The significant rise in volatility since the recession and credit crisis began reflects the unusually large amount of uncertainty surrounding the outlook for the economy and corporate profits. Normally, over the course of a few months or quarters, investors are able to gauge how bad things are likely to get. As a result, the market establishes a trough and begins moving upward from there as recovery approaches.
This time, however, the extraordinary problems in the global financial system have meant that severe downside risks to the economy have remained possible for far longer than normal. Those risks have been easing in recent months, but have not disappeared.
Why Quality Stocks?
Several factors have set the stage for high-quality stocks. First, the heightened volatility has caused a flight to quality for both stock and bond investments. In a risk-adverse environment such as this, companies with a more stable track record of earnings growth, lower debt ratios and strong management tend to be seen as less risky and most apt to benefit during a recovery—especially a slow recovery as we’re experiencing now.

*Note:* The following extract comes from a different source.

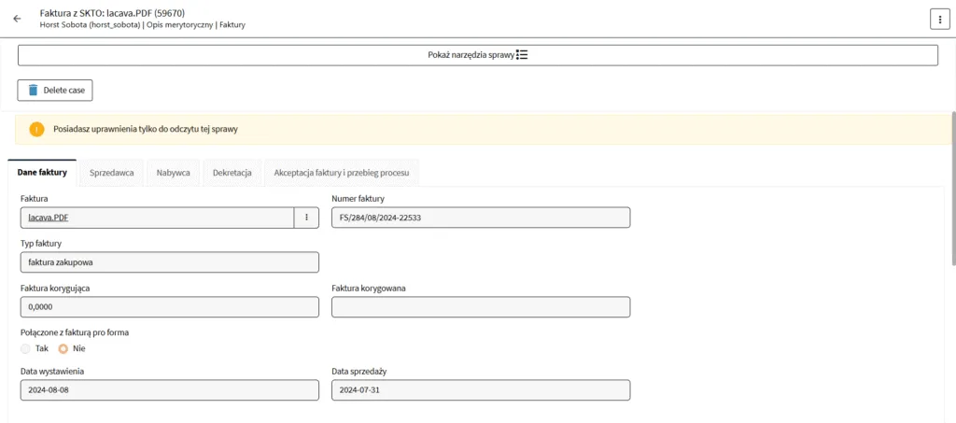This screenshot has width=956, height=423.
Task: Switch to the Dekretacja tab
Action: click(232, 173)
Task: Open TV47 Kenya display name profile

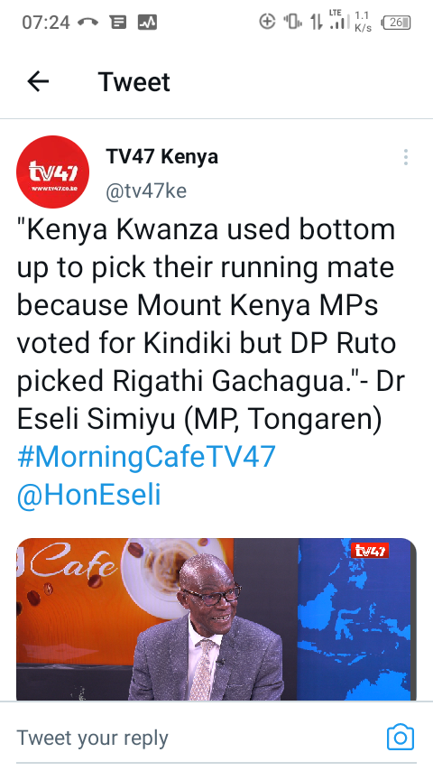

In fact, according to Standard & Poor’s, high quality companies have generated a nearly 5% higher return with one-third less risk compared with low quality companies over the past 20 years ending December 31, 2008. Standard & Poor's defines a high-quality stock as one with a record of long-term growth as well as stability in its earnings and dividend payouts.
Second, their low debt and better cash flow also tends to make high-quality stocks more resilient during a period of rising interest rates, which can be expected as the markets work their way through the financial and economic mess.

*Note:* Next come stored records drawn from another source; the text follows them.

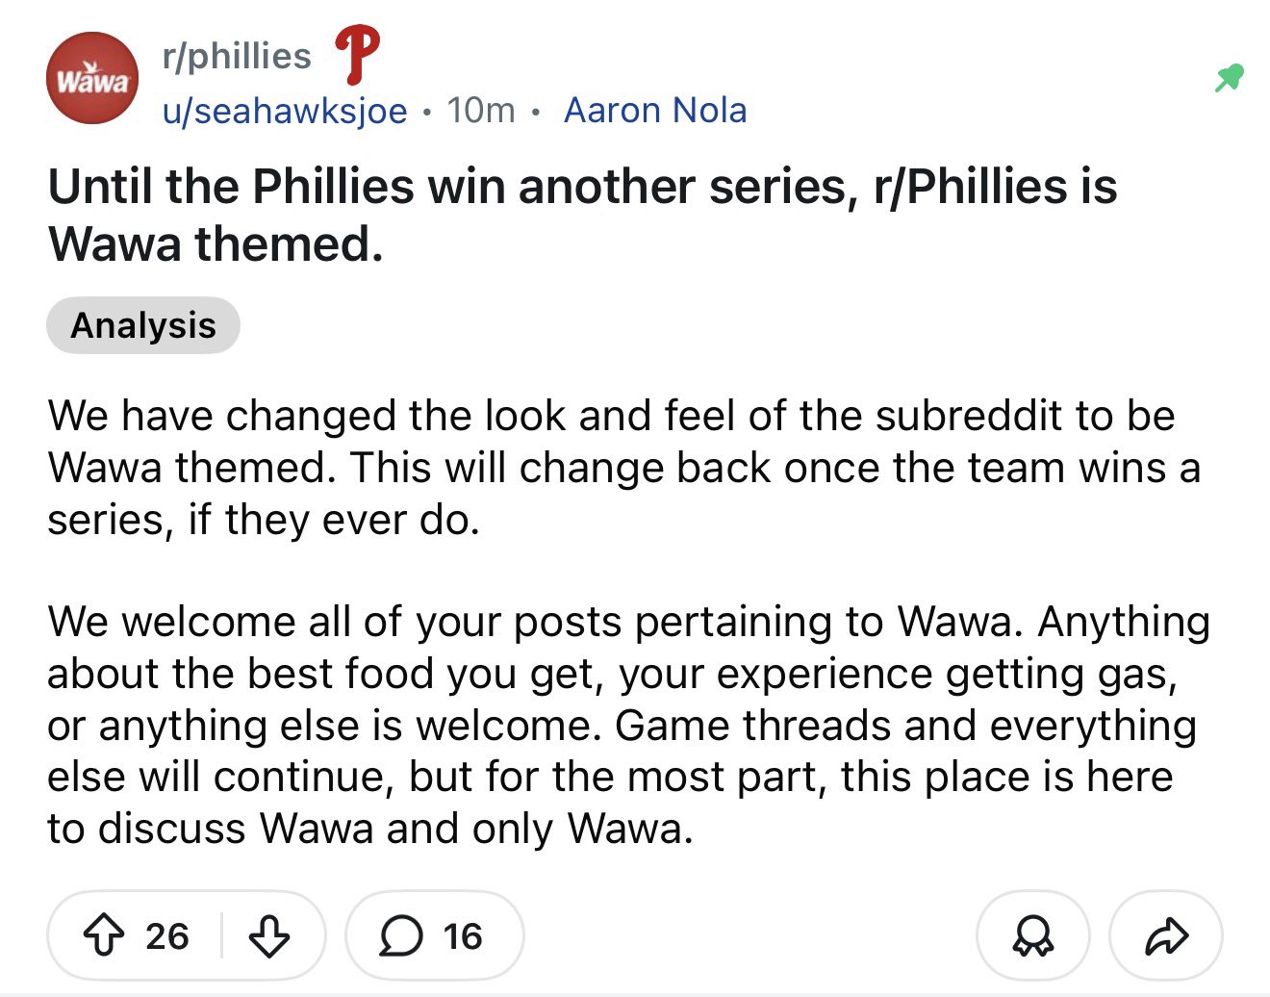Click the 10m post timestamp
This screenshot has height=997, width=1270.
480,111
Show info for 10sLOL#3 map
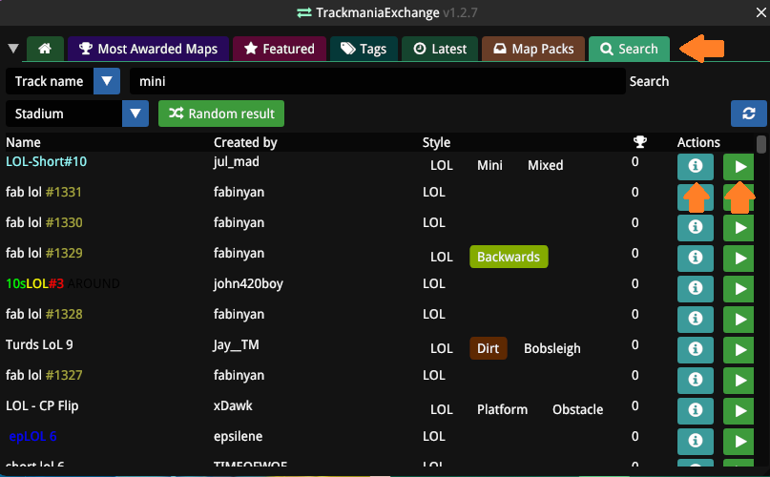This screenshot has width=770, height=477. (x=696, y=289)
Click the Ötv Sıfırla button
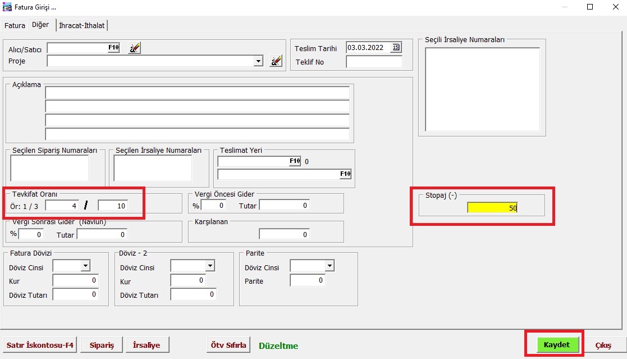627x359 pixels. click(x=228, y=345)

Finally, the credit crisis has taken a smaller toll on the highest quality companies. Unlike many who have to wait for the credit taps to start flowing again, these highest quality companies have been able to finance growth throughout—and it should become even easier for them to do so in the year ahead.

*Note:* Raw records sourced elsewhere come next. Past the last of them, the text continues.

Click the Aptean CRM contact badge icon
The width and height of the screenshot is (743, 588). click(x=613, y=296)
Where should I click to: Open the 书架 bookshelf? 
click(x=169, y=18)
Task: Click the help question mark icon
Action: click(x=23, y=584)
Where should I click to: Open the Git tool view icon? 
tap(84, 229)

In challenging times like the present, high-quality stocks could potentially provide some cushion for your portfolio—and may be well-positioned to benefit as the economy and markets recover. Another positive is that they still have relatively attractive valuations.
As for sectors of opportunity, these high-quality companies are well-represented in Consumers Staples and Health Care—as well as Financials and Industrials, to a lesser extent.